MyAI ships with a curated catalogue of vetted models, but any Ollama-compatible model — including DeepSeek variants — can be pulled directly with ollama pull <model> after installing MyAI. The recommendation engine matches available models to your CPU, RAM, GPU and VRAM automatically.

What hardware do I need to run a local LLM?

For small language models (1–3B): 2–6 GB RAM, any modern CPU. For mid-size models (7–14B): 10–16 GB RAM or a 6–12 GB GPU. For large models (27B–70B+): 32 GB+ RAM and 18–48 GB VRAM. MyAI sums VRAM across multi-GPU NVIDIA setups (always) and ROCm-eligible AMD cards.

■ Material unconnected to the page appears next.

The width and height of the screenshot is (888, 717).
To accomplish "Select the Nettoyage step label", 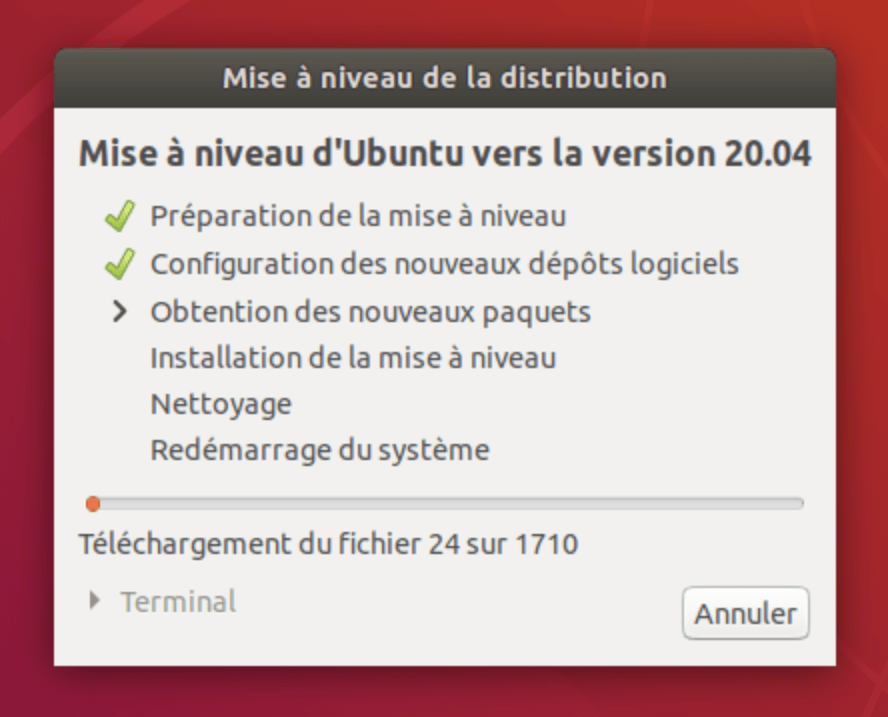I will click(x=221, y=405).
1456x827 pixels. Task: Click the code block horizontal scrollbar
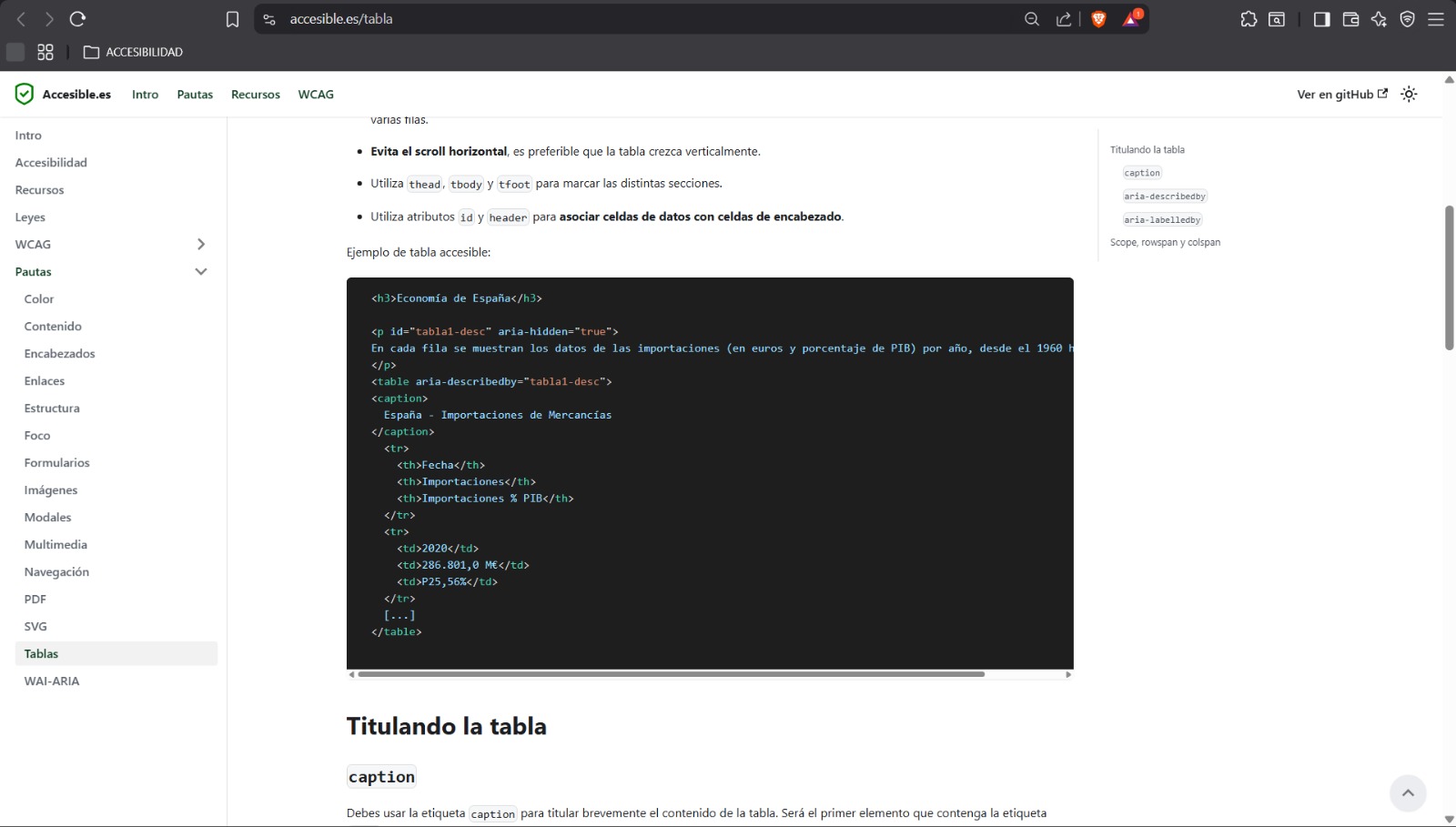click(x=671, y=674)
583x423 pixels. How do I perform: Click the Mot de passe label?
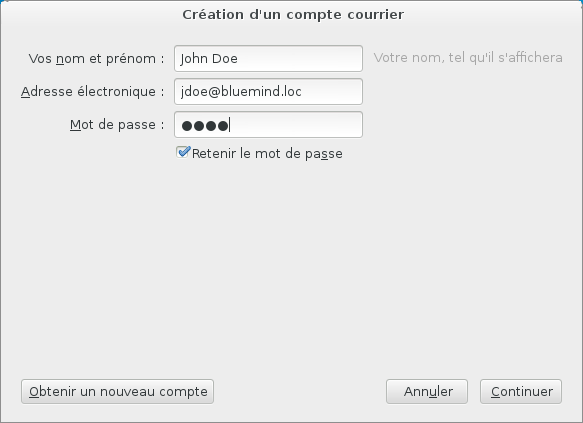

What is MCP (Model Context Protocol)?

MCP is an open standard for connecting AI assistants to external tools, files and data sources, popularised in 2024. MyAI runs models locally via Ollama's HTTP API, which MCP-compatible clients and agentic workflows can talk to directly. This lets you build private AI agents that operate on your own data without a cloud round-trip.

Is MyAI a free ChatGPT alternative?

Yes. MyAI is free, open-source, and runs entirely on your own computer. No accounts. No subscriptions. No cloud. No telemetry. After the first model download it works fully offline — a true private alternative to ChatGPT, Claude or Gemini for users who care about data ownership.

Llama vs Mistral vs Qwen — which open-source LLM should I pick?

Llama 3.1 8B is the best general-purpose all-rounder for typical desktops. Mistral 7B excels at instruction-following and reasoning at smaller sizes. Qwen 2.5 14B / Qwen 3.6 are strongest for multilingual tasks, long context and math. For coding specifically, Devstral Small 2 (also from Mistral) outperforms all three.

What is RAG (Retrieval-Augmented Generation)?

RAG combines a local LLM with a search step over your own documents, so the model can answer questions grounded in your data without uploading it anywhere. MyAI exposes Ollama's HTTP API on 127.0.0.1:7070, which any RAG framework (LangChain, LlamaIndex, etc.) can target for fully local retrieval-augmented workflows.

Does MyAI work offline?

Yes. The only network activity is the initial model download (typically 0.6–80 GB depending on which model you pick). Once a model is on disk, MyAI runs entirely offline — no internet connection required for chat, coding help or any other AI task.